My script takes genome sequence data (in fasta format) as input and calculates several basic metrics. I store those metrics in a pandas dataframe.
The script starts by defining an empty dataframe with headers:
stats_df = pd.DataFrame(columns=['Assembly','Size','#Contigs','#Contigs > 3000','N50','Longest_contig'])
The main body of the script then loops through all genome files and calculates all the metrics listed in the headers. That all works just fine. I then add the metrics for the genome assembly to the stats_df dataframe using these two lines:
new_df_row = pd.DataFrame({'Assembly':[assembly_name],'Size':[assembly_size_in_Mbp],'#Contigs':[num_of_contigs],'#Contigs > 3000':[greater_than_3000_count],'N50':[n50],'Longest_contig':[longest_contig]})
stats_df = pd.concat([stats_df,new_df_row],ignore_index=True)
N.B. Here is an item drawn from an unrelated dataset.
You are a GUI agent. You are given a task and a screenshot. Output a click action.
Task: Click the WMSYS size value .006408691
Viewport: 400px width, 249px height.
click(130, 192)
The unexpected behaviour is when I view stats_df the columns are ordered:
#Contigs, #Contigs > 3000, Assembly, Longest_contig, N50, Size.
This is different to the order of the entries in the empty dataframe a the start and in each new row added. The metrics are all in the right place, I’m just wondering what causes the columns to move around like that?
>Solution :
I think the problem is that for new_df_row you’re using a dictionary to create the data frame. Dictionaries are unordered (in Python 3.6 and below) , so the keys do not have any fix order. This article and also this question explain the issue nicely.
To fix it, you could upgrade to Python 3.7 which has ordered dictionaries.